■ **AUSWAHL**
-*-*-

Weil eine zwischenstaatliche Vereinbarung fehlt, ist eine Übergabe von Verdächtigen an Großbritannien ausgeschlossen. Außerdem ist es Scotland Yard untersagt worden, Gespräche mit der Führung des Inlandsgeheimdienstes FSB und dem ehemaligen FSB-Offizier und Regierungskritiker Michail Trepaschkin zu führen, der aus dem Gefängnis heraus um ein Treffen mit den britischen Ermittlern gebeten hatte.

Russland will den Gang der Ermittlungen offensichtlich selbst so weit wie möglich kontrollieren. Scotland Yard zog Spezialisten des FBI zu Rate, die britischen Ermittler arbeiten auch mit dem israelischen Geheimdienst zusammen. Von besonderem Interesse sind dessen Angaben zu den in Israel lebenden russischen Emigranten, die sich offen gegen den Präsidenten Wladimir Putin äußern. Unter ihnen sind einige ehemalige Miteigner des Ölkonzerns Yukos, den die russische Regierung mit dubiosen Methoden unter ihre Kontrolle brachte, und deren Geschäftspartner. Russland besteht auf ihrer Auslieferung, und der pensionierte FSB-Generalmajor Aleksej Kondaurow behauptete vor einigen Jahren, dass die russischen Sicherheitsdienste planten, einen der Yukos-Aktionäre aus Israel zu entführen. Israel ist zudem besorgt, weil der Anschlag auf Litwinenko mit Polonium aus einem staatlichen Nuklearlabor begangen wurde, und befürchtet, dass auch Islamisten sich radioaktives Material beschaffen könnten.

Den Schätzungen von Experten zufolge werden weltweit pro Jahr nicht mehr als 100 Gramm Polonium hergestellt. Das scheint darauf hinzudeuten, dass hinter dem Mord die Sicherheitsdienste einer Atommacht stehen. Allerdings beteuern russische Kritiker der Nuklearindustrie, dass bei Lieferungen radioaktiver Isotope an den Westen immer wieder Teile »verloren« gehen, so z.B. bei einem Transport Anfang der neunziger Jahre an Großbritannien, und dass gegen hohe Summen selbst das seltene Polonium auf dem europäischen Schwarzmarkt zu haben sei. Dennoch ist die Beteiligung von Geheimdiensten wahrscheinlich. Die Frage ist eher, ob diese in offiziellem Auftrag gehandelt haben oder nicht.

Warum aber wählten die Attentäter einen so seltenen und teuren Giftstoff? Entweder sollte die Verwendung des ungebräuchlichen radioaktiven Materials von Anfang an belegen, dass der Mord von einem Geheimdienst zu verantworten ist, oder aber der Mörder ging dilettantisch vor und verabreichte seinem Opfer eine zu hohe Dosis. Bei einer geringeren Menge wäre Litwinenko nicht bereits nach drei Wochen an den Folgen der Vergiftung gestorben, sondern womöglich erst Monate später. Das Polonium wäre in dieser Zeit größtenteils zerfallen oder ausgeschieden worden, ein Nachweis für die Todesursache hätte wohl nicht mehr erbracht werden können.

-*-*-

Zeilen des Datensatzes
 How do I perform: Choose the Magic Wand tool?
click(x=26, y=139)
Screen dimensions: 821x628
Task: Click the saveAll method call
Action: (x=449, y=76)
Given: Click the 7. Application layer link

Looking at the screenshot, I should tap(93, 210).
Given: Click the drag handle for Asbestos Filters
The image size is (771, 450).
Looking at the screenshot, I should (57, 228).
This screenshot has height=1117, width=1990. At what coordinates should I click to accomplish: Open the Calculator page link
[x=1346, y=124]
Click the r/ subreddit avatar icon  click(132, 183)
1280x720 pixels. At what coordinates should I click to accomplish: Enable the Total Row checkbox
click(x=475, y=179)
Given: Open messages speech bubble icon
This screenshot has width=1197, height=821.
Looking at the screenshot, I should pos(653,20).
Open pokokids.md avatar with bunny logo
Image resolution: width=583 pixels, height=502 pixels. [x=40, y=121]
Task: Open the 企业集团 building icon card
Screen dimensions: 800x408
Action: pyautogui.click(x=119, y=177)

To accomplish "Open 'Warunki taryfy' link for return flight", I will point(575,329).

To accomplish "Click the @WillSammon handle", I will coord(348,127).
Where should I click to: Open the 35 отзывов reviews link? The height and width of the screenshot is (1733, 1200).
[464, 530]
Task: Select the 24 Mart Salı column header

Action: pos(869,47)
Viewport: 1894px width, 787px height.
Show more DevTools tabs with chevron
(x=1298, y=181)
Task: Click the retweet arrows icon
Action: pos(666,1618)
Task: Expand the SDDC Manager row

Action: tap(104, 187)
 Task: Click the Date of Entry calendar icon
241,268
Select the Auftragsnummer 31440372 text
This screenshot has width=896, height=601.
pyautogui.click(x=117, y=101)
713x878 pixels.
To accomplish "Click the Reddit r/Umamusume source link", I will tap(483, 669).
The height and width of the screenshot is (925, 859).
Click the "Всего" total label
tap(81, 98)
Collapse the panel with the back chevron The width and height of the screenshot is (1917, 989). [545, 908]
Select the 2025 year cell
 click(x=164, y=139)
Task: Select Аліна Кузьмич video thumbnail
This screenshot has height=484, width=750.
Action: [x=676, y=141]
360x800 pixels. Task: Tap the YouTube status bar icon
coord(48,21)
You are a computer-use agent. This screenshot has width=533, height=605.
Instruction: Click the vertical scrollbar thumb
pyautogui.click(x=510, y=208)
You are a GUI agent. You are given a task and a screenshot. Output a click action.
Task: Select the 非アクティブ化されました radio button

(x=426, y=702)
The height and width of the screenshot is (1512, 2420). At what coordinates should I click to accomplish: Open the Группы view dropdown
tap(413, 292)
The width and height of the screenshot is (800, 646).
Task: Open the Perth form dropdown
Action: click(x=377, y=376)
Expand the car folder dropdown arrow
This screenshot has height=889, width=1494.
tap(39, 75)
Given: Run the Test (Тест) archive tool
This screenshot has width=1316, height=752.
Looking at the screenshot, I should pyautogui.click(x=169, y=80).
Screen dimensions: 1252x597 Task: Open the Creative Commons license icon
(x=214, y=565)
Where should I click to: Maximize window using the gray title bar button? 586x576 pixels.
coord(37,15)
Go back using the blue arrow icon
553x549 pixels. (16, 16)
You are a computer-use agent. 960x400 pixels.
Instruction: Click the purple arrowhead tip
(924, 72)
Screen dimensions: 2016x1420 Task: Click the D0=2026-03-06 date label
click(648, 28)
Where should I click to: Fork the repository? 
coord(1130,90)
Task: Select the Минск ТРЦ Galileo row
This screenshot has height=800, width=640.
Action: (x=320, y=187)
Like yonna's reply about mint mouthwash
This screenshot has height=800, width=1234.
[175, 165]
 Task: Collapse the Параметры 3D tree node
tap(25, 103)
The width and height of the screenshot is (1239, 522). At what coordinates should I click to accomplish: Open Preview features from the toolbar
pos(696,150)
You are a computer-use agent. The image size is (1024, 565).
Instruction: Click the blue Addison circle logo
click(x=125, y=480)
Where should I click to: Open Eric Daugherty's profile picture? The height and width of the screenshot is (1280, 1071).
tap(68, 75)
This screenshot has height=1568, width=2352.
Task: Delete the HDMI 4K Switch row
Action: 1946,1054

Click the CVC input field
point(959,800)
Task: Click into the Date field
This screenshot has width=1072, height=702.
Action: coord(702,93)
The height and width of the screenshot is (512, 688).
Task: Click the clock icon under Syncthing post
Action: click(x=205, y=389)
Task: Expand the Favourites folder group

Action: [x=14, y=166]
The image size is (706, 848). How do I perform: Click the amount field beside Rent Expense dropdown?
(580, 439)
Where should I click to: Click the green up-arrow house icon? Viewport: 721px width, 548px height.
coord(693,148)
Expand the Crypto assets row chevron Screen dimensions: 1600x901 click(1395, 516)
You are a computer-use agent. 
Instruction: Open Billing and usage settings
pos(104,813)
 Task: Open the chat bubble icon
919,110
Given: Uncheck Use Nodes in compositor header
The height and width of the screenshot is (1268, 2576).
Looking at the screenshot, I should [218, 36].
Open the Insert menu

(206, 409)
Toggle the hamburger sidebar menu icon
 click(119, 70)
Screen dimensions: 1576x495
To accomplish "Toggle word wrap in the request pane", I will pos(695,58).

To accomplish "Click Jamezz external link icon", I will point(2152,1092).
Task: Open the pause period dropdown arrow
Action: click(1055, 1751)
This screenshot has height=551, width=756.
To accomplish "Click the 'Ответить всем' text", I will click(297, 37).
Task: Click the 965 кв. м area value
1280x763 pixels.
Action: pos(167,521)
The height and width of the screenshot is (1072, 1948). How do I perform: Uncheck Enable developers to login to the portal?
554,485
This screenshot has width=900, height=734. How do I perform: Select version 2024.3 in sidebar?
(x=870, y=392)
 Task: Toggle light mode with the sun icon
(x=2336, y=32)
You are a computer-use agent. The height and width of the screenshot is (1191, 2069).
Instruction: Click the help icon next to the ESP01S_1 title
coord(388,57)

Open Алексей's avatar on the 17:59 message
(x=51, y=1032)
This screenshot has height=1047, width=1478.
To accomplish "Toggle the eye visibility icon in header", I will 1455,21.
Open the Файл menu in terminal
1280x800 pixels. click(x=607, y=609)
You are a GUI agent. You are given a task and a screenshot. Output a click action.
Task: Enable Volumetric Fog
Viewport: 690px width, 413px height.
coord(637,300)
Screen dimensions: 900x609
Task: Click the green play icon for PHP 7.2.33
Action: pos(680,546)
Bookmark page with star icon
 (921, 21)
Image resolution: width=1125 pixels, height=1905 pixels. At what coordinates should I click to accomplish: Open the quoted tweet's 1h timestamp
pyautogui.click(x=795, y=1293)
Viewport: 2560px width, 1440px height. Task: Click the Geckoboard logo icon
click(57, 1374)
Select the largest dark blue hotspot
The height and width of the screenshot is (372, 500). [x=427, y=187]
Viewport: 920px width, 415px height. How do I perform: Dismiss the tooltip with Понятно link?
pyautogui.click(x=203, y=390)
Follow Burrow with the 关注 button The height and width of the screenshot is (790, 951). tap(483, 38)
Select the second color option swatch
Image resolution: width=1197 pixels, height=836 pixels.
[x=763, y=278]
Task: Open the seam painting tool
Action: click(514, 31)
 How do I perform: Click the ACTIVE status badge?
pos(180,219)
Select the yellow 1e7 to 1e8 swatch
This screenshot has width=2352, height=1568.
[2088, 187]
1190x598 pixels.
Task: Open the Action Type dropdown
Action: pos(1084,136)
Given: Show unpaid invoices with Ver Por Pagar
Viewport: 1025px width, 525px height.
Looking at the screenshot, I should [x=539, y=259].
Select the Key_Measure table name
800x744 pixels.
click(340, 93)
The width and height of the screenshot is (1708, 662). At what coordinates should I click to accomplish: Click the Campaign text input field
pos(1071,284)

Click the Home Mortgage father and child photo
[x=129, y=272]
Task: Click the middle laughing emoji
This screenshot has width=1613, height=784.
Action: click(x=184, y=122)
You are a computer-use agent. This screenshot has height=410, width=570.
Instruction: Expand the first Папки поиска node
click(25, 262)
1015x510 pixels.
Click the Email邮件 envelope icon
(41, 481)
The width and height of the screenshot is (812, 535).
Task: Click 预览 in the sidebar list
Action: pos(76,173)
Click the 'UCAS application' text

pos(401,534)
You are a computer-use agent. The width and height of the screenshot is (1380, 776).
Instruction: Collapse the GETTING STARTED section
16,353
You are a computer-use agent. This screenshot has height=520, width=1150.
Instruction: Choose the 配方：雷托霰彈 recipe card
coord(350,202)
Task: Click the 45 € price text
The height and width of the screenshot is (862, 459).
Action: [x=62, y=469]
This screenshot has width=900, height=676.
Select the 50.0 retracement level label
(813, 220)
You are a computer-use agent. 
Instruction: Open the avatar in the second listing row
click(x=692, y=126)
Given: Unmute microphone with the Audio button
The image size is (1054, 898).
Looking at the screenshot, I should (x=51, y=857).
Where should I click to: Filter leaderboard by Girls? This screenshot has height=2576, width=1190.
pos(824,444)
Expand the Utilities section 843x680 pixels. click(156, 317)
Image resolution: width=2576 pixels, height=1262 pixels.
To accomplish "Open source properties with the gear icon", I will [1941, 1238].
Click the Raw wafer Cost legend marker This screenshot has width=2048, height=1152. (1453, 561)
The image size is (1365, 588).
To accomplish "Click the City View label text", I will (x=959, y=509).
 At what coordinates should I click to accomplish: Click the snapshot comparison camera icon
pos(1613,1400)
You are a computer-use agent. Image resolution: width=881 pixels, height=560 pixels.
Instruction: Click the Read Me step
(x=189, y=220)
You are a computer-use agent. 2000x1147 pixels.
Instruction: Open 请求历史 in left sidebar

-*-*-

Führe den Bericht über die Ermittlungen zum Mord an Litwinenko im Anschluss an seinen letzten Satz weiter.

Wohl kaum sollte dieser Mord allein zur Abschreckung der politischen Opposition dienen, diese wurde bereits zu Genüge durch den Mord an der Journalistin Anna Politkowskaja eingeschüchtert. Ginge es wirklich darum, einen Widersacher aus dem Weg zu räumen, hätte das Polonium seinen Weg in den Körper von Boris Beresowski finden müssen. Beresowski gehörte unter Präsident Boris Jelzin zu den reichsten so genannten Oligarchen, überwarf sich jedoch mit dessen Nachfolger Putin und schart seitdem Gegner der russischen Regierung um sich.

Andererseits aber erfüllt Beresowski derzeit eine nützliche Funktion. Der Kreml legt ihm vorzugsweise Vergehen zu Last, die dem Image Russlands schaden. Der russische Generalstaatsanwalt Jurij Tschajka kündigte an, in Kürze zum wiederholten Male einen Antrag auf Auslieferung Beresowskis zu stellen. In dessen Londoner Büroräumen wurden ebenfalls Spuren von Polonium gefunden.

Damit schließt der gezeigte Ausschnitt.